# EXERCISE PROMPT
Find the lines below that contain "computer" and tally them. Return only the total.

# Records from a dataset

※ ※ ※

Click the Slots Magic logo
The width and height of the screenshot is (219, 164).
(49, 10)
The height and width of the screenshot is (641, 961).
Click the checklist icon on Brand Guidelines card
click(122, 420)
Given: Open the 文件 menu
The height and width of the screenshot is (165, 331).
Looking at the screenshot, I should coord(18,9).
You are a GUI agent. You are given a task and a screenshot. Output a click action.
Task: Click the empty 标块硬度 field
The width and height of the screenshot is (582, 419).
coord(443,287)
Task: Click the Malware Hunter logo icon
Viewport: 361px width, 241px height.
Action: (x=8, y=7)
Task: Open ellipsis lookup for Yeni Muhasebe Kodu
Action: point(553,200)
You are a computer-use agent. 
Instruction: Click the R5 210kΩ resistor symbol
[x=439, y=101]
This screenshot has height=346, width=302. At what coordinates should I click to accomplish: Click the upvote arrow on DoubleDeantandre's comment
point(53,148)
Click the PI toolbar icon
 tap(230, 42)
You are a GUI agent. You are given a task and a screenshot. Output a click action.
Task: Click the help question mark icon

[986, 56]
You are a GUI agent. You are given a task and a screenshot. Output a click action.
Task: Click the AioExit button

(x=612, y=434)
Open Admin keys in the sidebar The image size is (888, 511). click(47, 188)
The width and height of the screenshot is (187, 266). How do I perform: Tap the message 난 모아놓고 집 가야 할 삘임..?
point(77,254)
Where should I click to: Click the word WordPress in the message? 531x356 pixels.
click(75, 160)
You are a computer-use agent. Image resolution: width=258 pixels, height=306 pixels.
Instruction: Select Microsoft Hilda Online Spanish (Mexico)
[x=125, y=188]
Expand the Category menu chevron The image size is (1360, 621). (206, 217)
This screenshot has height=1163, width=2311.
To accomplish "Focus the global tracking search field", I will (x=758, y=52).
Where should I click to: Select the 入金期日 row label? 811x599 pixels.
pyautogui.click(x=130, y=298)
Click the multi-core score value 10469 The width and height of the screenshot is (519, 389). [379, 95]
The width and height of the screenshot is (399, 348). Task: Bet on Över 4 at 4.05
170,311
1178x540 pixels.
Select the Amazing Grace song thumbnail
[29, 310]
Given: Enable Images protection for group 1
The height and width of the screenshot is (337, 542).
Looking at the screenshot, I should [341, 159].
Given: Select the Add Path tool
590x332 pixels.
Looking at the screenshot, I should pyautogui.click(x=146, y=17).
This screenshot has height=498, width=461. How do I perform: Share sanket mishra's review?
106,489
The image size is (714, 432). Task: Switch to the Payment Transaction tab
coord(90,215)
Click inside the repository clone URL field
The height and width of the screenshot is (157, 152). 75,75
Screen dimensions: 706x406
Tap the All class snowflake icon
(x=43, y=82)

※ ※ ※

# EXERCISE RESULT
2